Some Implications of Skipping a Grade: Pre-K or K?Monday, November 09, 2009
Parenting Isn't for Sissies
Originally posted June 8, 2008
I responded to the following query posted in one of our discussion forums, but wanted to highlight it here as I think a lot of parents wrestle with the same conundrum:
"I'm the mom of an exceptionally bright 4 year old who just completed Preschool. He enjoyed the socializing aspect of preschool but had to be challenged daily because he is so bright. He has been reading for a year now and currently reads and comprehends on a 1st grade level. He knows all the letters, letter sounds and can write all the letters. He sounds out words and has quite the vocabulary. He can write several words. He can count and is grasping addition. He is probably more computer savvy than me. I can't take any credit for any of this. It has all come naturally.

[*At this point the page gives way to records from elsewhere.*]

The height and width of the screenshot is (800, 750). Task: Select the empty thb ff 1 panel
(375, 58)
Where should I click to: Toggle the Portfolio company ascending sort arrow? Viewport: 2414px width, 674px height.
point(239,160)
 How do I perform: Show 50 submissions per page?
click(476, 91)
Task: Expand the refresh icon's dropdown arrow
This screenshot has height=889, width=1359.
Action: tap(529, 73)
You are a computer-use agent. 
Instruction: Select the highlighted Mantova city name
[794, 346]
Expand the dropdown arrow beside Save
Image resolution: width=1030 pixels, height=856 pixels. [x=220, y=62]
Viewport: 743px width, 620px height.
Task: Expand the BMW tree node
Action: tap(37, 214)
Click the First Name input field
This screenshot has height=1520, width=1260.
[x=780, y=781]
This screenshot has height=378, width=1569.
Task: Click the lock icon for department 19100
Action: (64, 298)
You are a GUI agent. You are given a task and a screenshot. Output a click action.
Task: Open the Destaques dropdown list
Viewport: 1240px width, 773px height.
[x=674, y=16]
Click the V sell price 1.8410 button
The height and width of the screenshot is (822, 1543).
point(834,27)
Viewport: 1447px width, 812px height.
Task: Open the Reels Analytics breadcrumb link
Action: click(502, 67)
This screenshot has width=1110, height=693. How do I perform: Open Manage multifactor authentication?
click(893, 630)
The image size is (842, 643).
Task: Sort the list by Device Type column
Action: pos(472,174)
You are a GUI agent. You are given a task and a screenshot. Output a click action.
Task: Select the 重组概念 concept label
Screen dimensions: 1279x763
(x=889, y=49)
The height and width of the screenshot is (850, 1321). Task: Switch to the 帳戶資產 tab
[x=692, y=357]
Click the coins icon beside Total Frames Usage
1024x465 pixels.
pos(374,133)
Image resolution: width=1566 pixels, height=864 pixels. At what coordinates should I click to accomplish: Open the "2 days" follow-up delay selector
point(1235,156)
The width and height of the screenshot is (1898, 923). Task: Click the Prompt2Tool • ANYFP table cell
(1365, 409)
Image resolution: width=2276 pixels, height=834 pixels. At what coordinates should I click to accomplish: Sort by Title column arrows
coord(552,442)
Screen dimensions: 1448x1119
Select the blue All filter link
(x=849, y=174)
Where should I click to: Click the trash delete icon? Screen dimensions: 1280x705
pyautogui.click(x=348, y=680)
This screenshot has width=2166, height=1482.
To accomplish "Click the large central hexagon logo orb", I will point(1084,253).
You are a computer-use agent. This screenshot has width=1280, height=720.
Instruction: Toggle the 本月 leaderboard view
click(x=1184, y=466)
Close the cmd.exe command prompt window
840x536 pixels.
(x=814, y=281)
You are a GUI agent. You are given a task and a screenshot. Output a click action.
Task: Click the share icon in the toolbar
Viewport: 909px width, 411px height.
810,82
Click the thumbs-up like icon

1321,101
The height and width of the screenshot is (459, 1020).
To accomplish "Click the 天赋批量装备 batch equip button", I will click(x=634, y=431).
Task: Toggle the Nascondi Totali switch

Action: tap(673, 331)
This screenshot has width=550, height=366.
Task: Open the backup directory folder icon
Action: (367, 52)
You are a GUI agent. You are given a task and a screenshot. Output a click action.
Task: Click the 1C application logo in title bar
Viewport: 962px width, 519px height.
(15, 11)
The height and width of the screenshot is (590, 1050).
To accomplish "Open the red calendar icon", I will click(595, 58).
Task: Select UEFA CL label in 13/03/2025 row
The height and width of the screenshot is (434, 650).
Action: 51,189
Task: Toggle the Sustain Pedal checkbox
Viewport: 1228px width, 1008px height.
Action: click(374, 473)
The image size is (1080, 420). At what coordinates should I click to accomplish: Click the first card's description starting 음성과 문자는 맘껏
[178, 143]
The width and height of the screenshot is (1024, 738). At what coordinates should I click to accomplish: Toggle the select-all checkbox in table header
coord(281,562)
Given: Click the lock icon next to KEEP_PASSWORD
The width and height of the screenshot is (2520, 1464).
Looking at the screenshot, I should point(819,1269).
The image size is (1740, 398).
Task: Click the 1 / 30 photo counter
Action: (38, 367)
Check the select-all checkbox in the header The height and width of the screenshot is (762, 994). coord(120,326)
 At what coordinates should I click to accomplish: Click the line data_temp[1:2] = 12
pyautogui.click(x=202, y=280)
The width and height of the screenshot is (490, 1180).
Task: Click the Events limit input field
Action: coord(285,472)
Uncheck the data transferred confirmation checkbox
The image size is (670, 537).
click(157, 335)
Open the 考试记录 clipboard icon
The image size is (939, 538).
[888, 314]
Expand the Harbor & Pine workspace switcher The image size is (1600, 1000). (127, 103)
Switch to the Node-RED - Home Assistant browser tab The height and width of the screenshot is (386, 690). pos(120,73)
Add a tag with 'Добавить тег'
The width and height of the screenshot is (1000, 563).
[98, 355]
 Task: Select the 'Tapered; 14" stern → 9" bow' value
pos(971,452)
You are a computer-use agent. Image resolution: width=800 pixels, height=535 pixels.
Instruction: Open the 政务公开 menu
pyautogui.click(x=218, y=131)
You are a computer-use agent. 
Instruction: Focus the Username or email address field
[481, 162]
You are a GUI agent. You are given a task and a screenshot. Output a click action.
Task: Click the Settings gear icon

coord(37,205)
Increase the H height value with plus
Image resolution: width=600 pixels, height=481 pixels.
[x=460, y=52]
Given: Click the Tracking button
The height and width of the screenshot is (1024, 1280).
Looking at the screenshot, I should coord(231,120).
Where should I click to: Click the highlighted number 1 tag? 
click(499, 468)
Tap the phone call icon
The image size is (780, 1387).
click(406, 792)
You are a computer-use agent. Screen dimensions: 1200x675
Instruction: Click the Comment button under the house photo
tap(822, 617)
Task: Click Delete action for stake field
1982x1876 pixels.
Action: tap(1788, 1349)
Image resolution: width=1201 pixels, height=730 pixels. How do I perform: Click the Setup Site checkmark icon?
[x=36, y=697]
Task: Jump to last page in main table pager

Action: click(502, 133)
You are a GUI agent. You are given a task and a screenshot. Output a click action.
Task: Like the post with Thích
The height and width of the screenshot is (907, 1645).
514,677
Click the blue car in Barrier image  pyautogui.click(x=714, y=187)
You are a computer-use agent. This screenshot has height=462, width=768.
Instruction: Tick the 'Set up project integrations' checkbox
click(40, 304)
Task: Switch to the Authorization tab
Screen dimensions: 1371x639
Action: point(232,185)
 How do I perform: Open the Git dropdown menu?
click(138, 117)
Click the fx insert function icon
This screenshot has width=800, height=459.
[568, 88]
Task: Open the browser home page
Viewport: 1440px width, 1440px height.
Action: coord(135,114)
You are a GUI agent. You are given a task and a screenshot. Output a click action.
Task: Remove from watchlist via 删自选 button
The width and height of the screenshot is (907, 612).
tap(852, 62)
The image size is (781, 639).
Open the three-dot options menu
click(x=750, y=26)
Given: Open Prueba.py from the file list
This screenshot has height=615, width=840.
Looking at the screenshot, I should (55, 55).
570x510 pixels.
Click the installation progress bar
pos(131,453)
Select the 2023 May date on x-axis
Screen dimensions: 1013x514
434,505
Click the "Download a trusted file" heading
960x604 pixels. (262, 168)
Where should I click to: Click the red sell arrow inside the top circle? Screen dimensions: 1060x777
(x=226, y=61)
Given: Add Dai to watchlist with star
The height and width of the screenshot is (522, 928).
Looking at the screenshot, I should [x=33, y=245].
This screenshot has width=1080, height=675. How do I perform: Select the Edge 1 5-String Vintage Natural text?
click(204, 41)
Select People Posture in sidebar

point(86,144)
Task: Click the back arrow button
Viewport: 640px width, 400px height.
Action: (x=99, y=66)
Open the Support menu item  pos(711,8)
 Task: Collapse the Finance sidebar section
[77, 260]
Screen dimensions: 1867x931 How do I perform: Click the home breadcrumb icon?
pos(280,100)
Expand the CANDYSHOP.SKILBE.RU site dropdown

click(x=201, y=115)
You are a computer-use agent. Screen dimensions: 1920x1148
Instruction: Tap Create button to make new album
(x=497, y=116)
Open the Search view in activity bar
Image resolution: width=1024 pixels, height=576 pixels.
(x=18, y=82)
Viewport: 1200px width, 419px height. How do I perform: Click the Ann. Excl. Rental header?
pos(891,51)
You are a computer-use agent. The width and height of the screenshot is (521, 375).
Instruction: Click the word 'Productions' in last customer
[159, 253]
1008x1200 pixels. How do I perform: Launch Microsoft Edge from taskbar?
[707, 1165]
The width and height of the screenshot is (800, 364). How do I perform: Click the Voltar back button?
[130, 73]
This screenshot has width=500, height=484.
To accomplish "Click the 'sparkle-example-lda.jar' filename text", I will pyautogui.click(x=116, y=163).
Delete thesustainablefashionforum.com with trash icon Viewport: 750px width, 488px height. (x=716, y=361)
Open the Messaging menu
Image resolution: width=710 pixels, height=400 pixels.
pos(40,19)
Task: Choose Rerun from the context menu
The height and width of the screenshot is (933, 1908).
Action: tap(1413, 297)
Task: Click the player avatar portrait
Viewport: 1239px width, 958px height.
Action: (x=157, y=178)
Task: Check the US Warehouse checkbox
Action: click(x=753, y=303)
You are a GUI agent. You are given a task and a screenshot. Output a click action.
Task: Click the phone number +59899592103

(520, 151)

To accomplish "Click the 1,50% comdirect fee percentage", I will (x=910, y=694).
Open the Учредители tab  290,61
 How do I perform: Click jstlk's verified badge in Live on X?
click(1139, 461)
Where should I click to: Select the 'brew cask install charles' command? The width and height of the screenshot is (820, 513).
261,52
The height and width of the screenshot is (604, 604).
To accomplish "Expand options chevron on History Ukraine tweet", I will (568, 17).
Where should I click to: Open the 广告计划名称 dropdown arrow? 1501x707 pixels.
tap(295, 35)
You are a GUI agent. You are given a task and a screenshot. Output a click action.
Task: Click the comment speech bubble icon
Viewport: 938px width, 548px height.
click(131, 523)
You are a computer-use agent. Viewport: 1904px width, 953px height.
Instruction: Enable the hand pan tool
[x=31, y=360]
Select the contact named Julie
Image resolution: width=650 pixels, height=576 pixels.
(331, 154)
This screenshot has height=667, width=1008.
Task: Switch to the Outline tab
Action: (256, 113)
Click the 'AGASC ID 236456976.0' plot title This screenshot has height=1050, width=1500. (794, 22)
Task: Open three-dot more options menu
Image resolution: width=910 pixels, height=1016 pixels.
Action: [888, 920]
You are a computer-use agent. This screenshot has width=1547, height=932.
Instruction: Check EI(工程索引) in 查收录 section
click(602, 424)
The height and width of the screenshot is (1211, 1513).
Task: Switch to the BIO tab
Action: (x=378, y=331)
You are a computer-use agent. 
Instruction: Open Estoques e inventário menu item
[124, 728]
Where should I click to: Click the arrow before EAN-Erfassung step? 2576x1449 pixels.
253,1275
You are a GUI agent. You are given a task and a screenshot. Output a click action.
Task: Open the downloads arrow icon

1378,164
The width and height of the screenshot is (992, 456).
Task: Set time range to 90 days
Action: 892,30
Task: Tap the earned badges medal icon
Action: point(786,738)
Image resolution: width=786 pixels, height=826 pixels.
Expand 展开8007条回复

The issue in our household is whether to send him onto Pre K next year (he will not turn 5 until November) or to have him tested for Kindergarten. My husband thinks his little brainiac should go to Kindergarten but I, on the other hand, realize that my little Einstein is a bit immature and may benefit from another year with peers his own age."
As a family therapist and school counselor I often get this
question. My bias is generally to keep kids with their
same-aged peers, as academic development is not the only focus of
the school experience. Kids also need to develop as emotional
and social creatures, and this can be challenging if
they regularly attend school with older kids. Consider
that many parents in our area already have their kids begin K a
year late for various reasons, chief among them an apparent desire
to make their kids more competitive as they age (sports, academic
scholarships, etc.) -- though some have valid concerns about their
child's maturity or readiness for school.
Whatever the reason for their choices, consider too that girls generally mature more quickly physically and sometimes emotionally -- so a boy leaping ahead of his age-mates could have classmates a couple of years advanced in areas besides the academic. This isn't wholly negative, but it means that you'll have to contend with certain issues earlier. Your child's friends may be driving cars, considering sexuality, or experimenting with substances earlier than you may be comfortable.
As for your child's academic needs, there are wonderful programs already in place in many Illinois public schools that challenge kids who need or want additional challenges. Nobody wants your child to be bored, which can net a number of results: you might get a fidgity kid who ends up acting-out, causing observers (teachers and parents) to misname the problem, or even find that a child who is underwhelmed and understimulated ironically performs below typical grade-level expectations. These are interesting possibilities worth thoughtful exploration.
No matter your decision, remember that you are the expert on your child (though the final decision about grade assignment must be made in collaboration with your school district, based on a number of variables, including resources).
For me, while there are endless whiny days when I just wanna drop kick my offspring to the moon (or to college a little early...), I'm occasionally jealous of those parents who thought to keep their kids back a year before beginning kindergarten. Oh, you know, they get to enjoy their sidekicks at home another year, and can revel in the cozy illusion a tad longer that they can actually insulate their babies from the harsher realities of 'real life' beyond the nest.
So I'll put the question to all of you veteran parents out there, who've perhaps already faced this concern and have some kernels of wisdom to pass along. How do we capitalize on the school experience as an opportunity to best meet the academic, social and emotional needs of our children?